EGEE Web>SA1>StagedRolloutSA1 (2009-11-23, unknown)

Authors: Antonio Retico(SA1)
First Published: 3-Jul-2009
Last Update: 2009-11-23 by Main.unknown
Last Content Review: 2-Jul-2009
Expiration: 1-Mar-2009 (after this date please contact the author before using the content of this page)

Staged roll-out of grid middleware: Implementation details and roadmap for SA1

Scope and goals of this document
Staged roll-out and Operations: Implementation Strategy
Infrastructure for staged roll-out
Transition Plan
- General pre-condition to start the implementation
- Implementation plan of a staged transition
Production sites willing to join

Scope and goals of this document

This document is addressed to site and regional managers in SA1. It is meant to :

describe the implementation details of the the process to roll-out middleware updates to the production service in a controlled way, limited to the aspects relevant for Operations (SA1/EGI-OU). Specifically it aims to provide answers to the following points
1. Registration: How to identify the sites involved in the early adoption
  - .i.e. How to know which site to contact for feedback on a given product/component update?
2. What the participating sites are required to do
3. How to communicate with sites
4. How to report issues
5. Metrics
draft an initial plan for the transition from the current roll-out model to the new one, to be completed before the end of EGEE-III.
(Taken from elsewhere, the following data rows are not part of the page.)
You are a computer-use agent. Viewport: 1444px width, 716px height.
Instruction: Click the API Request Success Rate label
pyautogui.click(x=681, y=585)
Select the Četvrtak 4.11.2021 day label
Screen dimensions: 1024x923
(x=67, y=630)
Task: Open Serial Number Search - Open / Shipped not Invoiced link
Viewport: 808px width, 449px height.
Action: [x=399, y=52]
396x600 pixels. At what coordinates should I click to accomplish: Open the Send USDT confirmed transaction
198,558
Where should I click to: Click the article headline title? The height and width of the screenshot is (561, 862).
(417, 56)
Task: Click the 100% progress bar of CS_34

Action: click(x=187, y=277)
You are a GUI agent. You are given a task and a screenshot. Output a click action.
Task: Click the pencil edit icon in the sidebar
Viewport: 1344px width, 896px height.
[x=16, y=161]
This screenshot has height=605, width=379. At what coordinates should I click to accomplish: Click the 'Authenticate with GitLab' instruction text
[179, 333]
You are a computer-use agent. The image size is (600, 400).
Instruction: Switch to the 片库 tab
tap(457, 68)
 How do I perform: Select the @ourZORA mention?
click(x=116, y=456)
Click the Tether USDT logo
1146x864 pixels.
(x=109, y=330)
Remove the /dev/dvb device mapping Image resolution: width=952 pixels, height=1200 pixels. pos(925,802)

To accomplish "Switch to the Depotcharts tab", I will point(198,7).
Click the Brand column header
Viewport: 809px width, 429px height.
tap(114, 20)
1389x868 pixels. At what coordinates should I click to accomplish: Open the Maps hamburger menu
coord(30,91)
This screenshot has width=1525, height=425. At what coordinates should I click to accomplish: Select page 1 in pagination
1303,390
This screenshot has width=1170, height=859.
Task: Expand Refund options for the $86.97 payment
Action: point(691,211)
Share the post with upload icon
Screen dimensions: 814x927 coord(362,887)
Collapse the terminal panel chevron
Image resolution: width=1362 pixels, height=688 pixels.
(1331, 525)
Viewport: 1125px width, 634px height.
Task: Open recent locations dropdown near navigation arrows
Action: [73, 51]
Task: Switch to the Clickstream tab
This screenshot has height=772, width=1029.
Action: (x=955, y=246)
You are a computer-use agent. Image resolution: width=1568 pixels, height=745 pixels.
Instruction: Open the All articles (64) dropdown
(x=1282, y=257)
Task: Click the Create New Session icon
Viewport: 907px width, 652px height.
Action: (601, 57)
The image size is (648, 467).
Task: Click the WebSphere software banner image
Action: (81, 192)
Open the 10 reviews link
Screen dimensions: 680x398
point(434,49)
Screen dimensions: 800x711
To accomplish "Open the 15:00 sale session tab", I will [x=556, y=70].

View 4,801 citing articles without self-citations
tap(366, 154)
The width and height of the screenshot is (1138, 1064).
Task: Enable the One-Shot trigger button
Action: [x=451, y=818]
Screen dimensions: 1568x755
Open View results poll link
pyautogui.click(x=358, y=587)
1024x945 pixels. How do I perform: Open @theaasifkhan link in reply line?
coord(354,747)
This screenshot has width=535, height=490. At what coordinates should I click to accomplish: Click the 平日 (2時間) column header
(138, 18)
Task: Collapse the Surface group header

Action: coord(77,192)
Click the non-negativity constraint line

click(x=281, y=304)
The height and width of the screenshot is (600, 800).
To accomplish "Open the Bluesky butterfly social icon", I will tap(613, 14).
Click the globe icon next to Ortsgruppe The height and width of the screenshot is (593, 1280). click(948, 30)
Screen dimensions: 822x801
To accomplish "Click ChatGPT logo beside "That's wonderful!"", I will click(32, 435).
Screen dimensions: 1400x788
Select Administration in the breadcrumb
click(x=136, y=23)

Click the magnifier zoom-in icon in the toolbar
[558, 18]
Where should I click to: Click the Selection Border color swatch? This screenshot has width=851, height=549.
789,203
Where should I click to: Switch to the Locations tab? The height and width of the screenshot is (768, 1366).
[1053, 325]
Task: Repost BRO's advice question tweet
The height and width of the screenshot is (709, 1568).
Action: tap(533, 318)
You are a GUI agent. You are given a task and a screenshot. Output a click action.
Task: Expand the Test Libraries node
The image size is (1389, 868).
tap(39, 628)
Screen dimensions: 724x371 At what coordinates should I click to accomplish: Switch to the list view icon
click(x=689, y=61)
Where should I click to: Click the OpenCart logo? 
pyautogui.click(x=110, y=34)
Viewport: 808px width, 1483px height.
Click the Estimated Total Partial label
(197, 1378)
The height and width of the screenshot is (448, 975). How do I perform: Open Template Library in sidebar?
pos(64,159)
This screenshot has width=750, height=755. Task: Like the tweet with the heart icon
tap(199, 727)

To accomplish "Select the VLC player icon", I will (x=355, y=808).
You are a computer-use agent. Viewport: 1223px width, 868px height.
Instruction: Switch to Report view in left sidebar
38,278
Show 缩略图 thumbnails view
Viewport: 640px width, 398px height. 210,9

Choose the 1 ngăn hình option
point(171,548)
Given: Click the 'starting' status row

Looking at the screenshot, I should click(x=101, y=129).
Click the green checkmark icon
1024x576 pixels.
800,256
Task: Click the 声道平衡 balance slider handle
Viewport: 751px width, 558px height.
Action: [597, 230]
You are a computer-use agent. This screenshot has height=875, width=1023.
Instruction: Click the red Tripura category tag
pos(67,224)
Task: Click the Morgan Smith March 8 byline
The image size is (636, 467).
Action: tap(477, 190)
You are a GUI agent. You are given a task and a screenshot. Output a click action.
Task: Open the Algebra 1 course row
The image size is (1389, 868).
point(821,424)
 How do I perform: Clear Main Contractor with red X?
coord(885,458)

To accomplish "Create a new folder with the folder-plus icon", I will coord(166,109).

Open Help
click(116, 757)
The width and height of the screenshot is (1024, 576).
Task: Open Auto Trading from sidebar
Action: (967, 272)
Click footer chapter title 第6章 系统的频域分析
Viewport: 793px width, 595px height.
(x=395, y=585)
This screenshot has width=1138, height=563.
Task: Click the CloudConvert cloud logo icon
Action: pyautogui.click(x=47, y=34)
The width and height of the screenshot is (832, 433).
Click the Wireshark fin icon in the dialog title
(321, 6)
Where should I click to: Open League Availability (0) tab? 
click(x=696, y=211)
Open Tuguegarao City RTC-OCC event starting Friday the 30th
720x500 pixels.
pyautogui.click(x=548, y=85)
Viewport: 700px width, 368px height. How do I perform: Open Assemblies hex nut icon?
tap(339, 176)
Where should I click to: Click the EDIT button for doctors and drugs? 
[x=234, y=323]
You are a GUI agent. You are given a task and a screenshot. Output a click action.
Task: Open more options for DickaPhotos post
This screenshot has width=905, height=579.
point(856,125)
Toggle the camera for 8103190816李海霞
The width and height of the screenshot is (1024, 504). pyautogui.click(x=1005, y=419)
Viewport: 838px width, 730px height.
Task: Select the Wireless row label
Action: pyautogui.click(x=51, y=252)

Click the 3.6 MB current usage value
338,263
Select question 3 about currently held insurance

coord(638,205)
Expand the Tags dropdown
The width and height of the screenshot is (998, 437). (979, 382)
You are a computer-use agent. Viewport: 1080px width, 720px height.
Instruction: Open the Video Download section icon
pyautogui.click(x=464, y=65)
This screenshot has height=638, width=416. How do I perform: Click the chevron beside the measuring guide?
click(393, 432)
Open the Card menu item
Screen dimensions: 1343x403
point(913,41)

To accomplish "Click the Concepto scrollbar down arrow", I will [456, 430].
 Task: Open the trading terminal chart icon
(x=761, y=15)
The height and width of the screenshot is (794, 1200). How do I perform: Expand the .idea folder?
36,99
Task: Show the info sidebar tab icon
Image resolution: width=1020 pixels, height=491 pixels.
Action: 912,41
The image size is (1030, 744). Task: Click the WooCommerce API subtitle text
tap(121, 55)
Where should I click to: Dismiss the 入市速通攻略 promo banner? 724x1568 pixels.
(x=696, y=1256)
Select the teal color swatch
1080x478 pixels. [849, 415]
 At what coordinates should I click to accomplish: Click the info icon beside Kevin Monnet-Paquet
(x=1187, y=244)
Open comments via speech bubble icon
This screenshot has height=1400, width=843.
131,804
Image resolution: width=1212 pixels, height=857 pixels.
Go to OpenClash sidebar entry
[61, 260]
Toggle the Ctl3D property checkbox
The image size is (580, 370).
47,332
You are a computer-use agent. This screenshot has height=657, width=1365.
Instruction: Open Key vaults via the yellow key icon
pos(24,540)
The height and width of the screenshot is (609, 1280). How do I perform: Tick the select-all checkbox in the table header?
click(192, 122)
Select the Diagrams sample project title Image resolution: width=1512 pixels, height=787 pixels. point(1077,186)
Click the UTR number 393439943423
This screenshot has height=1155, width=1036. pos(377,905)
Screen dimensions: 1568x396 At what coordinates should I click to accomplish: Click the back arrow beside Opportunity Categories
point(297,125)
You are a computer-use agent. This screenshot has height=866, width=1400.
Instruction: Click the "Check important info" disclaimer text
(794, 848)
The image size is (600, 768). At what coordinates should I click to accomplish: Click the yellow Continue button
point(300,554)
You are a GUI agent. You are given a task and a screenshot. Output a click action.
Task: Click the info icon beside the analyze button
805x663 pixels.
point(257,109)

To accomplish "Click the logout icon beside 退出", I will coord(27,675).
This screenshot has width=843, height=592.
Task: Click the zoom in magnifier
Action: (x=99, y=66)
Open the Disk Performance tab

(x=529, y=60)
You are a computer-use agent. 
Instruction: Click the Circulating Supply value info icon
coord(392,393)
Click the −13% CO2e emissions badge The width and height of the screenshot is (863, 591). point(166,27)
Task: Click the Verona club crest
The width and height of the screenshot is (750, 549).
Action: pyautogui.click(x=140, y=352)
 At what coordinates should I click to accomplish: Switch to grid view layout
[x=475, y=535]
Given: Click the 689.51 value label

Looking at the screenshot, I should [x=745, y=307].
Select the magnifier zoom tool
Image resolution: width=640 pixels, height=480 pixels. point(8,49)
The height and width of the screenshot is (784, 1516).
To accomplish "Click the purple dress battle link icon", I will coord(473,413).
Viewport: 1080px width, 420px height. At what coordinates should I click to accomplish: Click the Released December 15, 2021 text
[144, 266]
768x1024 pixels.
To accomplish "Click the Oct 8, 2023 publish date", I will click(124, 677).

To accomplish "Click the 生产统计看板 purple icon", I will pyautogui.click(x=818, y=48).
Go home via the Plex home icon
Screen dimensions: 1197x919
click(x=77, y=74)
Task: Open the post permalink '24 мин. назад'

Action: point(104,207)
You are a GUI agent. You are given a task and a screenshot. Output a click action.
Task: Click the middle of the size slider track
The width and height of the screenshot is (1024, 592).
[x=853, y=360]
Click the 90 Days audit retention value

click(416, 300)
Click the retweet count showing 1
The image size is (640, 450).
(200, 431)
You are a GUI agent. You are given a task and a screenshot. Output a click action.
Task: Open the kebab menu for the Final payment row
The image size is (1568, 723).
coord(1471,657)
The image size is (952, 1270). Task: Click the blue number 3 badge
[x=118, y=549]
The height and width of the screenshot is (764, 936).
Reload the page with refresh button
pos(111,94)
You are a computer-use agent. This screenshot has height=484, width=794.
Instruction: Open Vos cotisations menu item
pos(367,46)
This document does not cover implementation nor transition details related to the middleware distribution (packaging, SW management, documentation, incident management) which are dealt with in a separate document by the UMD/EGI-MU working group.

For an overview of the staged roll-out process please refer to the document describing the general lines [1] .

Staged roll-out and Operations: Implementation Strategy

The staged roll-out is supposed to replace completely in EGI the processes of PPS Deployment Test and Release Test as they are defined in EGEE.

In order to prototype conveniently the model during the 2nd year of EGEEIII without causing service disruption and without unsustainable requirements for the regions in terms of participating resources, a feasible implementation strategy could be articulated in two main phases.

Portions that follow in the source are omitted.